News & Advice

The NASA Space Treatment That Will Cure Your Seasickness

A polar expedition physician on why seasickness occurs—and how we can treat it.
Image may contain Vehicle Transportation Watercraft Vessel Boat Barge Ship Human and Person
Courtesy Cynthia Drescher

Packing for a two-week trip through the Arctic on a nuclear icebreaking ship sounds like an extraordinary endeavor, but it's all part of the job for Dr. Joanne Feldman, Assistant Clinical Professor at UCLA's Department of Emergency Medicine and a polar expedition physician with Quark Expeditions. Dr. Feldman, better known as Dr. Jo, has become an expert in motion sickness treatment through many seasons of braving the high seas on expedition ships to both the Arctic and Antarctic; and her specialty in wilderness emergency medicine and experience as a physician with the U.S. Antarctic Program at Palmer Station primed her for the challenges of experiencing life at the extremes. For the less seasoned on the seas, Dr. Jo is a resource as well as a potentially lifesaving presence. Condé Nast Traveler‎ spoke with her onboard the ship 50 Years of Victory as it powered through ice near the North Pole:

Let’s say a traveler is going on their first boat vacation—a cruise or an expedition trip—and they’re worried about having motion sickness. Should they take Dramamine? Is that the “go to” for a first-timer?

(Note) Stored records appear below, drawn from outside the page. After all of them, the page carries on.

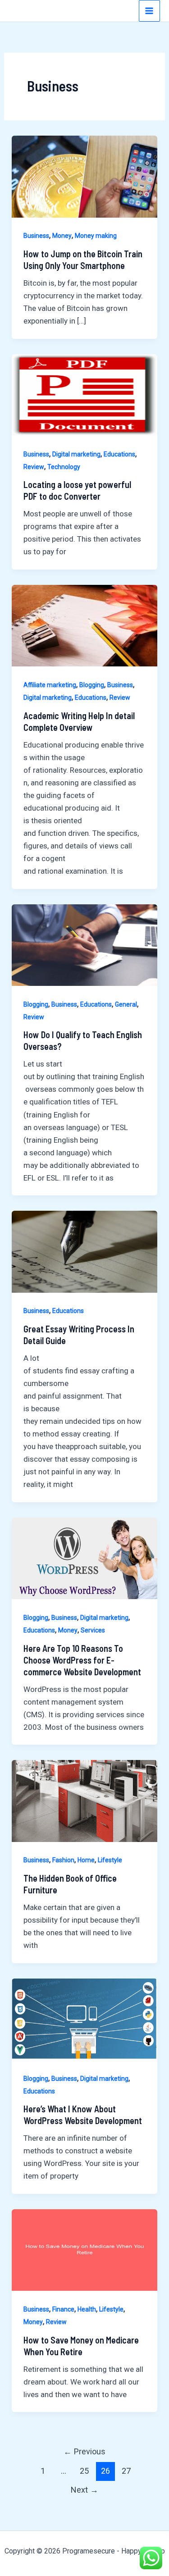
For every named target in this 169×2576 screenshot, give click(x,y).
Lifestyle (110, 1860)
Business (36, 235)
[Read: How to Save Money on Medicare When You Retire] (84, 2249)
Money (62, 235)
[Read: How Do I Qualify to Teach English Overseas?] (84, 944)
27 (126, 2471)
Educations (119, 454)
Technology (63, 466)
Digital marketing (76, 454)
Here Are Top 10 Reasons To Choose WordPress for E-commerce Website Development (82, 1660)
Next (84, 2489)
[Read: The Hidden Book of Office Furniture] (84, 1800)
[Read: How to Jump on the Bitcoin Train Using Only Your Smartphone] (84, 176)
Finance (63, 2309)
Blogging (91, 684)
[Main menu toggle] (149, 11)
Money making (96, 235)
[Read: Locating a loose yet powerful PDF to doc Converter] (84, 394)
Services (93, 1630)
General (126, 1004)
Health (87, 2309)
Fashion (63, 1860)
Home (86, 1860)
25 (84, 2471)
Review (33, 466)
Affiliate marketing (49, 684)
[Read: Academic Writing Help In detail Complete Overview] (84, 624)
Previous (84, 2451)
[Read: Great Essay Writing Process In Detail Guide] (84, 1251)
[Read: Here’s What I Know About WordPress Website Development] (84, 2018)
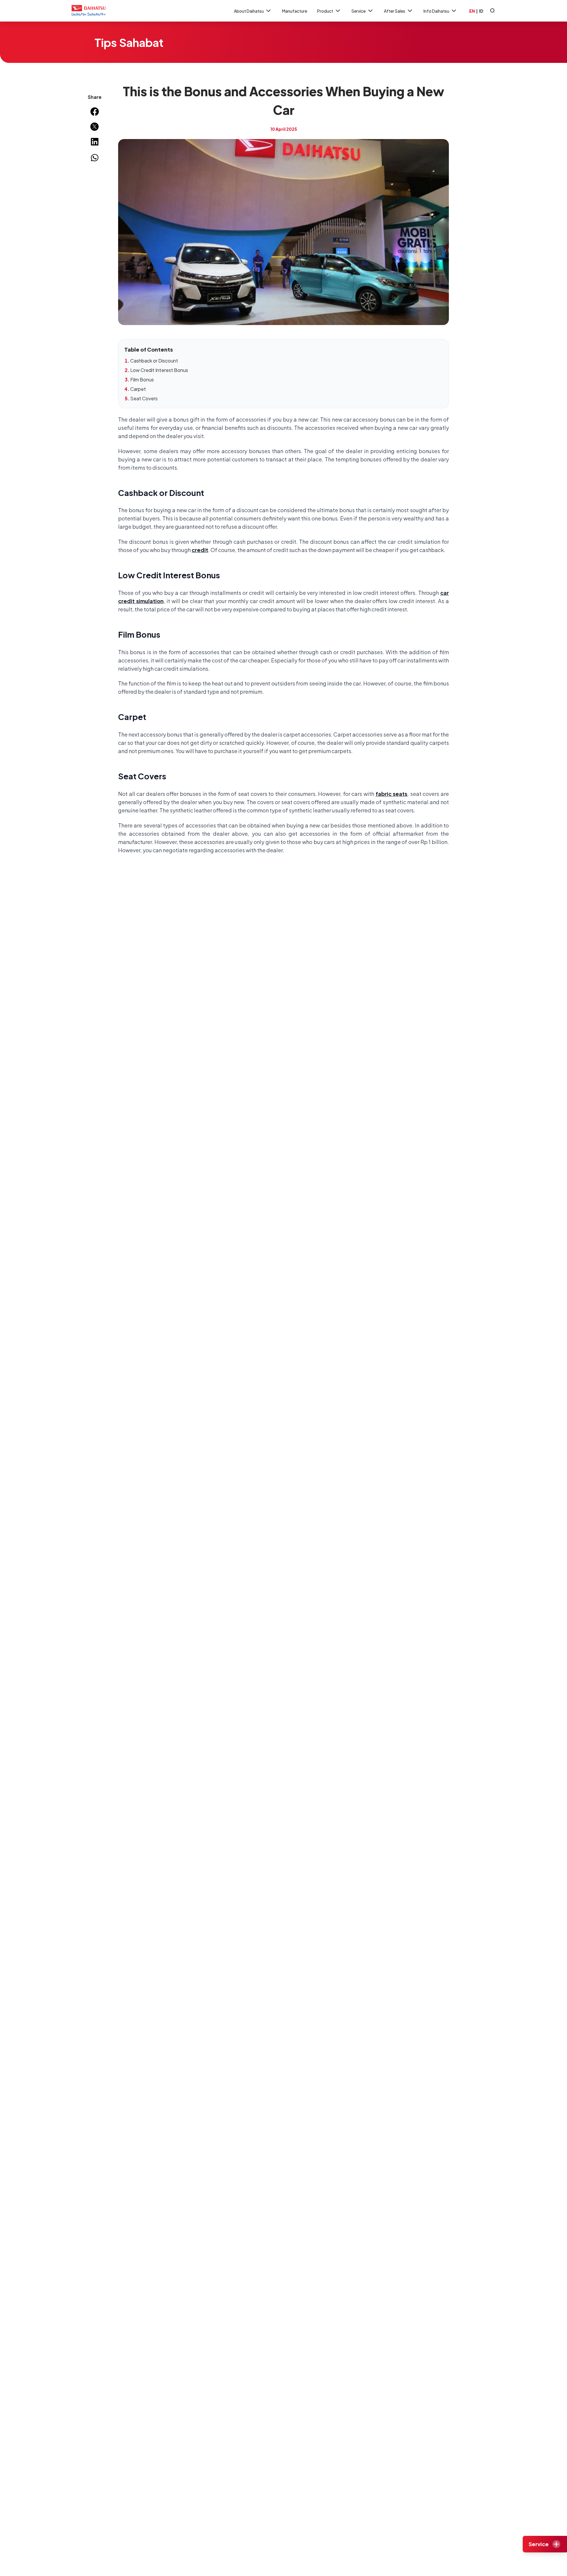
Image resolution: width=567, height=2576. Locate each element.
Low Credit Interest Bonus (159, 370)
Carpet (138, 389)
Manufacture (294, 11)
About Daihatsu (249, 11)
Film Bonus (142, 379)
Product (325, 11)
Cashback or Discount (154, 360)
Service (358, 11)
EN (472, 11)
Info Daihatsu (436, 11)
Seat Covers (144, 398)
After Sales (394, 11)
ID (481, 11)
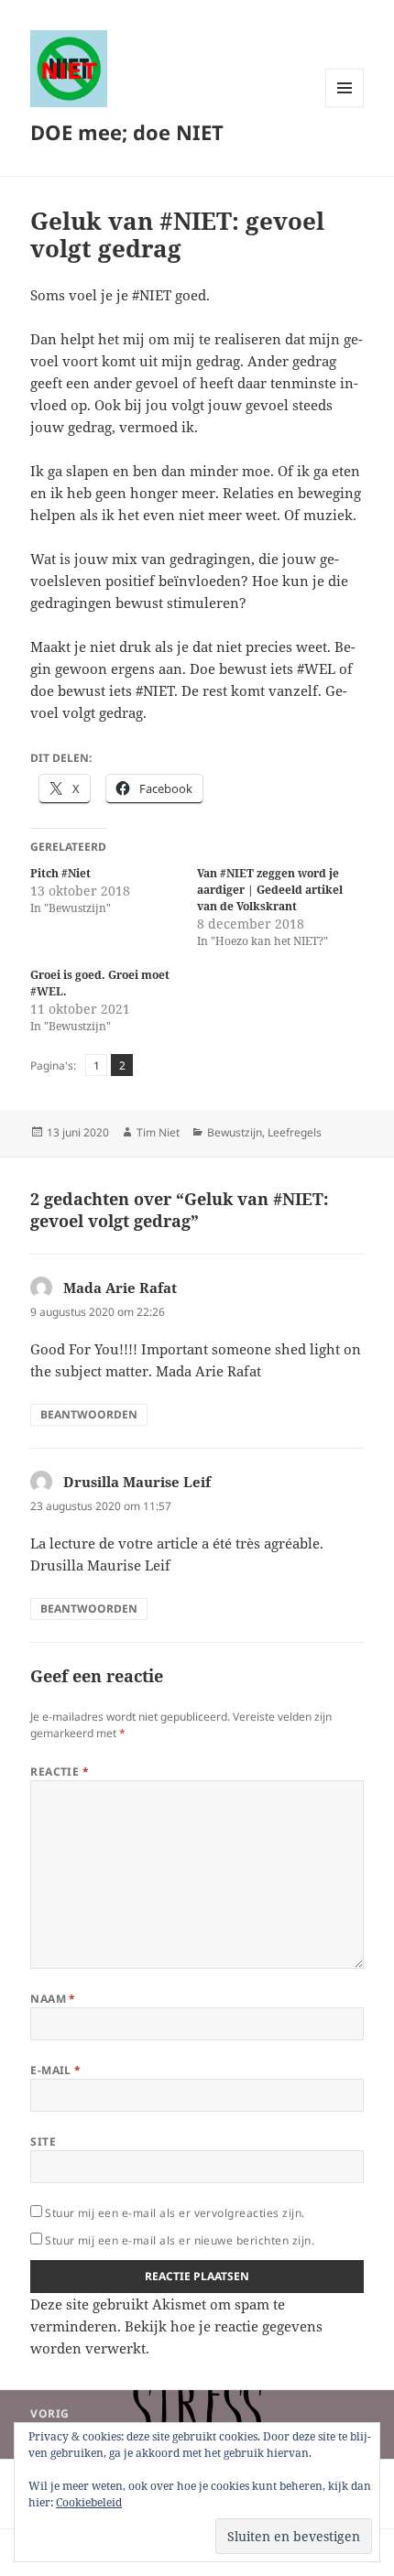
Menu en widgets (345, 106)
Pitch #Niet (60, 873)
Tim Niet (158, 1132)
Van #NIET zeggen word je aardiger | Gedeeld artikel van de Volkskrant (270, 889)
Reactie (59, 1771)
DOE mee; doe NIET (127, 132)
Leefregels (295, 1132)
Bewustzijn (234, 1132)
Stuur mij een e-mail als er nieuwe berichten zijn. (179, 2240)
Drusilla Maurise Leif (137, 1482)
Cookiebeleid (89, 2502)
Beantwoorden (88, 1414)
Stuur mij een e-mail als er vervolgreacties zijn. (175, 2213)
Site (43, 2141)
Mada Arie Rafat (120, 1287)
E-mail (56, 2070)
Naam (53, 1998)
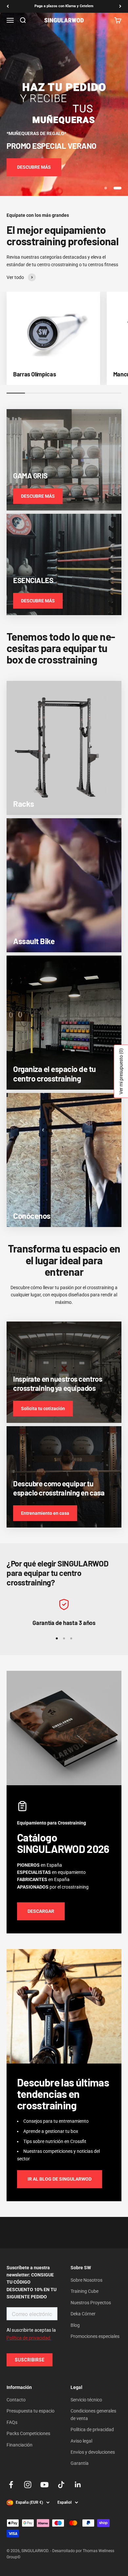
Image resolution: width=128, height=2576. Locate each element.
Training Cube (84, 2291)
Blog (75, 2325)
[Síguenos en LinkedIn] (78, 2484)
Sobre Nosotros (86, 2280)
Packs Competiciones (28, 2433)
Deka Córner (83, 2313)
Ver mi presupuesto (121, 1071)
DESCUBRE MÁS (34, 167)
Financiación (19, 2444)
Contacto (16, 2399)
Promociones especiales (95, 2336)
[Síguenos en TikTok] (61, 2484)
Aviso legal (81, 2441)
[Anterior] (8, 6)
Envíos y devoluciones (93, 2452)
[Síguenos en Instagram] (27, 2484)
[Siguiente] (120, 6)
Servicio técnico (86, 2399)
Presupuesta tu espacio (30, 2410)
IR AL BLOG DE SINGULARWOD (60, 2179)
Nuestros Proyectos (91, 2302)
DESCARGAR (41, 1911)
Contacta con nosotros (64, 6)
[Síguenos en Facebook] (11, 2484)
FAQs (12, 2422)
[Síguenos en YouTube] (44, 2484)
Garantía (80, 2463)
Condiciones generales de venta (93, 2414)
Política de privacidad (92, 2429)
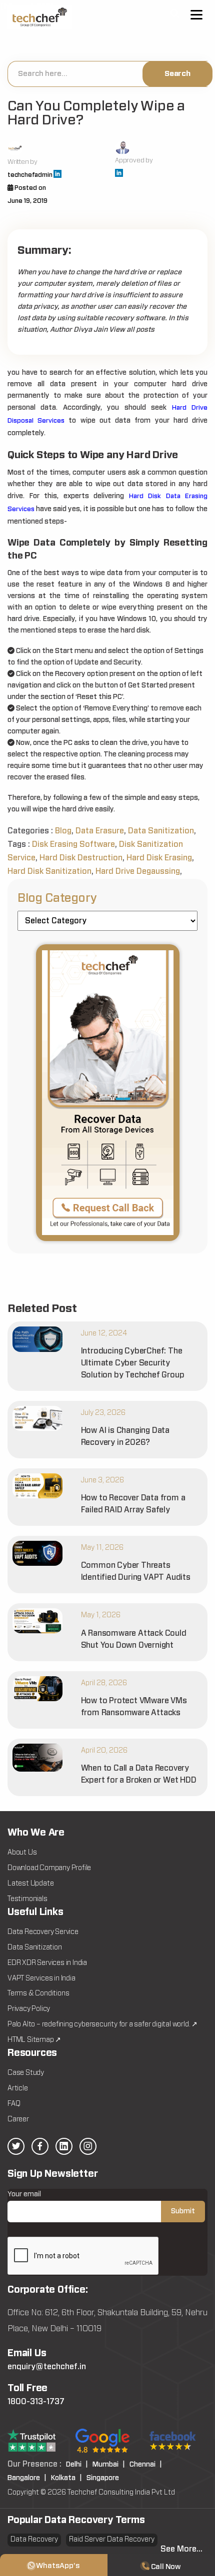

For most people, Dramamine works if the seas aren’t big. Dramamine has two different formularies. One is meclizine and one is dimenhydrinate, which is Benadryl plus a stimulant. One is drowsy and the other is non-drowsy; that’s how they come off, but the same name, “Dramamine,” is used in the two different formulations.

So if someone is leaving on a last-minute trip, could they just grab Benadryl in a pinch?

Supposedly they can, although it’s not as effective. I think that if you’re in a pinch and you have nothing else, then I would do it. You want to use an antihistamine, and I’m going to go into detail because this is cool to know.

The reason we get seasick is because we’re getting different information going to our brain, and our brain doesn’t know what to do. The way I know I’m moving on a ship is three ways. One is visually: from looking out a window I can see that I’m moving. Two is [that] my inner ears with the semicircular canals tell us that we’re moving, and it’s sending signals to the brain. And three is proprioception: my butt right now, or my feet when I’m standing. You know you’re moving because all of a sudden you have more pressure on one side...and then more pressure on the other.

The problem when we’re seasick is our brain gets confused, because if I’m inside and I can’t see that we’re moving, my inner ear tells me I’m moving but my eyes tell me I’m not moving, and my proprioception tells me I am moving. So there’s a conflict between the eye and the inner ear and, as a result, our body gets confused and that’s what seasickness is. We get nauseated, or we sometimes feel a spinning sensation. By knocking out the information coming from our inner ear...for some reason that overrules everything else and that is how the medications work. It gets rid of the stimulus coming from your inner ear. It’s the same thing with vertigo. When people get vertiginous, we give them an antihistamine like meclizine too, for that.

There are two little receptors that the stimulus...you know, the little neurotransmitter goes in and then sends the signal to the brain. In our inner ear they are histamine receptors, so antihistamines work. And then muscarinic receptors, and scopolamine blocks that one, so we either use antihistamines or antimuscarinics. So that’s why scopolamine is used, or the antihistamines, and the best ones are promethazine, which is my favorite; meclizine; and then there’s a list of others...they end with “ine.”

So promethazine is your favorite, but that’s prescription-only in the U.S., right?

In the U.S., yes. Currently in the U.S. you have to tell your doctor, “Hey, can you write me a prescription?” because a lot of doctors do not know this is actually used for seasickness. It’s been used forever for anti-nausea but now that we’ve got Zofran, which is ondansetron, everyone uses that. A lot of people don’t use promethazine anymore for anti-nausea, and a lot of doctors don’t know that that is the best anti-seasickness medication. That’s what [NASA] uses for space sickness, which is supposedly worse. The downside is that it’s more sedating than any of the other ones, but I’d rather be tired instead of being tired from being seasick and vomiting at the same time and feeling like crap. And what they do for astronauts—I’ve actually talked to the doctor who was first to give a shot of promethazine in space, on the Space Shuttle—is they mix it with caffeine. We don’t carry caffeine. I just tell people to go drink a lot of caffeine.

So if you’re crossing the Drake Passage and if you want “the bomb,” I carry tons of [promethazine]—like I have a bottle of one thousand here—is use this because I think that’s the best. Promethazine. But If I’m like, “I’m just going to cross on a ship for an hour and there’s going to be waves but it’s only an hour and it’s not too bad, not big waves," then I’ll just use meclizine because it’s a little less sedating.